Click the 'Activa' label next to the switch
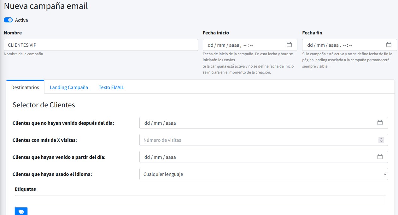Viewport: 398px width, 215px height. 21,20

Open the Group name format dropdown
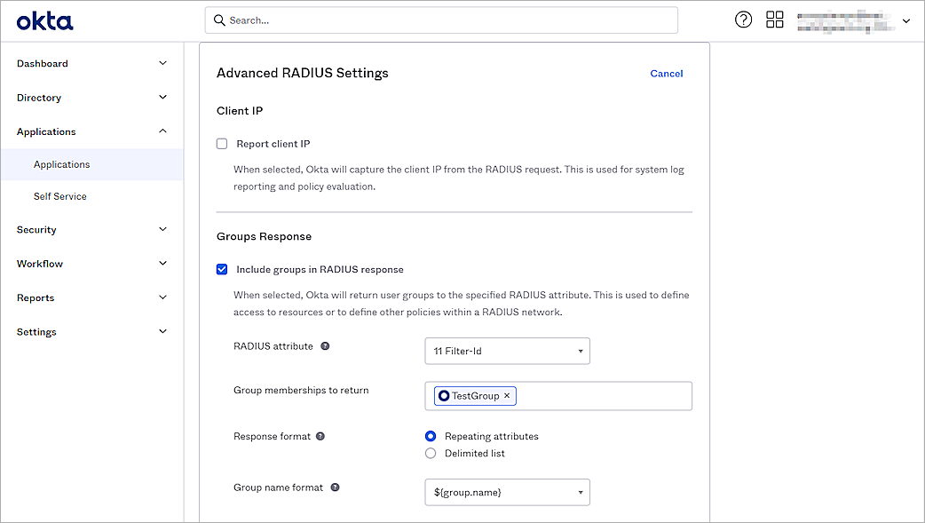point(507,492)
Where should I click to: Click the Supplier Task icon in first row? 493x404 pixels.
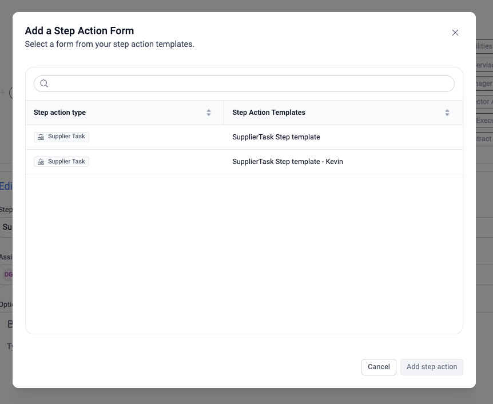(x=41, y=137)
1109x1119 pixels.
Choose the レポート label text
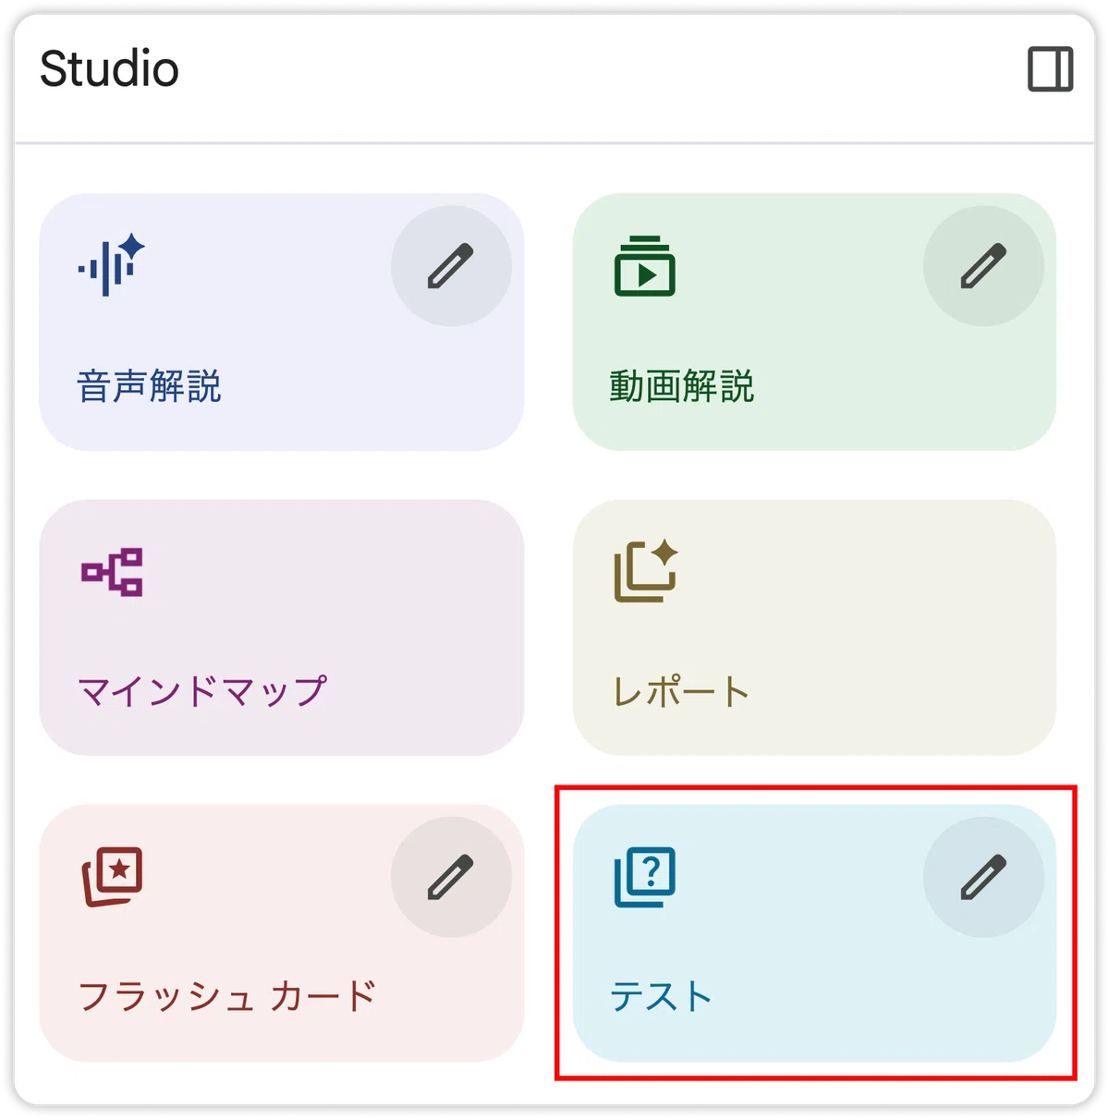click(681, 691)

________________________

_EXERCISE PROMPT:_ For each entry, copy the text exactly and leave out any image it carries.

_WRITTEN ANSWER:_
Click the 'Activa' label next to the switch
Viewport: 398px width, 215px height. 21,20

Open the Group name format dropdown
point(507,492)
Where should I click to: Click the Supplier Task icon in first row? 493x404 pixels.
(x=41, y=137)
1109x1119 pixels.
Choose the レポート label text
click(681, 691)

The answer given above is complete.